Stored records

──────────────────────────────

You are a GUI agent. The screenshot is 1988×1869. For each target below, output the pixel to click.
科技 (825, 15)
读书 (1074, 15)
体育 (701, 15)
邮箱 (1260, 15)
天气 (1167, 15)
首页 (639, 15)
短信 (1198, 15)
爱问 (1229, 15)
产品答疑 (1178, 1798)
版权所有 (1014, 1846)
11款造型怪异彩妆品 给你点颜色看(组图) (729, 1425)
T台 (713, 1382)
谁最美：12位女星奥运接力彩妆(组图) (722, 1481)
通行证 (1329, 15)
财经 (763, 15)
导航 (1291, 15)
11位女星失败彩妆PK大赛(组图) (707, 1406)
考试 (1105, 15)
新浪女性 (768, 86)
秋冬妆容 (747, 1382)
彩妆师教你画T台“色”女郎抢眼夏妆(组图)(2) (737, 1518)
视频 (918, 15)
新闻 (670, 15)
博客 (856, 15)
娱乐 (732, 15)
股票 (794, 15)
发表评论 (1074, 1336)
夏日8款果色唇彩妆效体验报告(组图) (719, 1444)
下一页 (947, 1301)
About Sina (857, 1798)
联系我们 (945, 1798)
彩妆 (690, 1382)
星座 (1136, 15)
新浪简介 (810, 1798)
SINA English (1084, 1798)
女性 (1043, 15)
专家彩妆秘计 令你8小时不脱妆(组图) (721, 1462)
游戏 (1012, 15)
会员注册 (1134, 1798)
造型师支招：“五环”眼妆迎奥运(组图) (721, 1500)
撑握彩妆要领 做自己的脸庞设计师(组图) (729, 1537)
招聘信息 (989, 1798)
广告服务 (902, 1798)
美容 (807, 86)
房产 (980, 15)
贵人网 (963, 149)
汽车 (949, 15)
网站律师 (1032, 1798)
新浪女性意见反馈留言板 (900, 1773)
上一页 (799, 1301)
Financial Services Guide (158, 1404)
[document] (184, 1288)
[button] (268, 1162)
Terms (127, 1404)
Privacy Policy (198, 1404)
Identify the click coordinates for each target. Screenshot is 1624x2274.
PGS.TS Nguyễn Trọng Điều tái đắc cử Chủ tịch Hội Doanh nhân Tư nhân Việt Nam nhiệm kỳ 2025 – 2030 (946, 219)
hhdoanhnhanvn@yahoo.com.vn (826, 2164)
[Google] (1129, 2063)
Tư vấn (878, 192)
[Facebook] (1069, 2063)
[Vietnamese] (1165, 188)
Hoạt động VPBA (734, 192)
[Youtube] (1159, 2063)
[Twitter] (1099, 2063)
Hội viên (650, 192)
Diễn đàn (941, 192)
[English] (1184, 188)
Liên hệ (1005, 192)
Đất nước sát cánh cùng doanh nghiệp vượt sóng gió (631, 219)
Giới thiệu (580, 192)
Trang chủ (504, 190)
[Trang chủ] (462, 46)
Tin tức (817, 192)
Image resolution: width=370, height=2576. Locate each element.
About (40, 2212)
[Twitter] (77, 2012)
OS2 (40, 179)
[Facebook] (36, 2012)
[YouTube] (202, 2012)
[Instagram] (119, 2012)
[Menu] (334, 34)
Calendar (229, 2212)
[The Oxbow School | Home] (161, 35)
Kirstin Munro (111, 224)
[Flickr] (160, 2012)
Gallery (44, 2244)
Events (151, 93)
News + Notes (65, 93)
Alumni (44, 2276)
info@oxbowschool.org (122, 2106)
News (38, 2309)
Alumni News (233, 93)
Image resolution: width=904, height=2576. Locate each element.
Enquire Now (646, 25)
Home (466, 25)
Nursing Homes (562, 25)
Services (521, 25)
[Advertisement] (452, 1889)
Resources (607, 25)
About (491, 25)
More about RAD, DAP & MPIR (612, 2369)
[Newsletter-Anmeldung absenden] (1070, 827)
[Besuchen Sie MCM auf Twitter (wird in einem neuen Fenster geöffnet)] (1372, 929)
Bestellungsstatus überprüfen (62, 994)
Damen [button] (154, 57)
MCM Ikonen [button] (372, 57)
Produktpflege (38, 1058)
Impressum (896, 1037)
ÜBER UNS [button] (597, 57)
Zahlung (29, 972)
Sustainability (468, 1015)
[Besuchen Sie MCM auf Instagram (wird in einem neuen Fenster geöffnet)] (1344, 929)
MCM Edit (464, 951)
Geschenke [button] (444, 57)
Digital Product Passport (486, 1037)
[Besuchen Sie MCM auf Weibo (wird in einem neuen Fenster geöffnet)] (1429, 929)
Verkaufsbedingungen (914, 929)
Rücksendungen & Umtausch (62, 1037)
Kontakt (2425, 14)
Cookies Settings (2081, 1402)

──────────────────────────────

Your task is to retype the records above exactly.

You are a GUI agent. The screenshot is 1988×1869. For each target below, output the pixel to click.
科技 (825, 15)
读书 (1074, 15)
体育 (701, 15)
邮箱 (1260, 15)
天气 (1167, 15)
首页 (639, 15)
短信 (1198, 15)
爱问 (1229, 15)
产品答疑 (1178, 1798)
版权所有 (1014, 1846)
11款造型怪异彩妆品 给你点颜色看(组图) (729, 1425)
T台 (713, 1382)
谁最美：12位女星奥运接力彩妆(组图) (722, 1481)
通行证 (1329, 15)
财经 (763, 15)
导航 (1291, 15)
11位女星失败彩妆PK大赛(组图) (707, 1406)
考试 (1105, 15)
新浪女性 (768, 86)
秋冬妆容 (747, 1382)
彩妆师教你画T台“色”女郎抢眼夏妆(组图)(2) (737, 1518)
视频 (918, 15)
新闻 (670, 15)
博客 (856, 15)
娱乐 (732, 15)
股票 (794, 15)
发表评论 (1074, 1336)
夏日8款果色唇彩妆效体验报告(组图) (719, 1444)
下一页 (947, 1301)
About Sina (857, 1798)
联系我们 (945, 1798)
彩妆 (690, 1382)
星座 (1136, 15)
新浪简介 (810, 1798)
SINA English (1084, 1798)
女性 (1043, 15)
专家彩妆秘计 令你8小时不脱妆(组图) (721, 1462)
游戏 (1012, 15)
会员注册 (1134, 1798)
造型师支招：“五环”眼妆迎奥运(组图) (721, 1500)
撑握彩妆要领 做自己的脸庞设计师(组图) (729, 1537)
招聘信息 (989, 1798)
广告服务 (902, 1798)
美容 (807, 86)
房产 (980, 15)
贵人网 (963, 149)
汽车 (949, 15)
网站律师 (1032, 1798)
新浪女性意见反馈留言板 (900, 1773)
上一页 (799, 1301)
Financial Services Guide (158, 1404)
[document] (184, 1288)
[button] (268, 1162)
Terms (127, 1404)
Privacy Policy (198, 1404)
Identify the click coordinates for each target. Screenshot is 1624x2274.
PGS.TS Nguyễn Trọng Điều tái đắc cử Chủ tịch Hội Doanh nhân Tư nhân Việt Nam nhiệm kỳ 2025 – 2030 (946, 219)
hhdoanhnhanvn@yahoo.com.vn (826, 2164)
[Google] (1129, 2063)
Tư vấn (878, 192)
[Facebook] (1069, 2063)
[Vietnamese] (1165, 188)
Hoạt động VPBA (734, 192)
[Youtube] (1159, 2063)
[Twitter] (1099, 2063)
Hội viên (650, 192)
Diễn đàn (941, 192)
[English] (1184, 188)
Liên hệ (1005, 192)
Đất nước sát cánh cùng doanh nghiệp vượt sóng gió (631, 219)
Giới thiệu (580, 192)
Trang chủ (504, 190)
[Trang chủ] (462, 46)
Tin tức (817, 192)
Image resolution: width=370, height=2576. Locate each element.
About (40, 2212)
[Twitter] (77, 2012)
OS2 (40, 179)
[Facebook] (36, 2012)
[YouTube] (202, 2012)
[Instagram] (119, 2012)
[Menu] (334, 34)
Calendar (229, 2212)
[The Oxbow School | Home] (161, 35)
Kirstin Munro (111, 224)
[Flickr] (160, 2012)
Gallery (44, 2244)
Events (151, 93)
News + Notes (65, 93)
Alumni (44, 2276)
info@oxbowschool.org (122, 2106)
News (38, 2309)
Alumni News (233, 93)
Image resolution: width=904, height=2576. Locate each element.
Enquire Now (646, 25)
Home (466, 25)
Nursing Homes (562, 25)
Services (521, 25)
[Advertisement] (452, 1889)
Resources (607, 25)
About (491, 25)
More about RAD, DAP & MPIR (612, 2369)
[Newsletter-Anmeldung absenden] (1070, 827)
[Besuchen Sie MCM auf Twitter (wird in einem neuen Fenster geöffnet)] (1372, 929)
Bestellungsstatus überprüfen (62, 994)
Damen [button] (154, 57)
MCM Ikonen [button] (372, 57)
Produktpflege (38, 1058)
Impressum (896, 1037)
ÜBER UNS [button] (597, 57)
Zahlung (29, 972)
Sustainability (468, 1015)
[Besuchen Sie MCM auf Instagram (wird in einem neuen Fenster geöffnet)] (1344, 929)
MCM Edit (464, 951)
Geschenke [button] (444, 57)
Digital Product Passport (486, 1037)
[Besuchen Sie MCM auf Weibo (wird in einem neuen Fenster geöffnet)] (1429, 929)
Verkaufsbedingungen (914, 929)
Rücksendungen & Umtausch (62, 1037)
Kontakt (2425, 14)
Cookies Settings (2081, 1402)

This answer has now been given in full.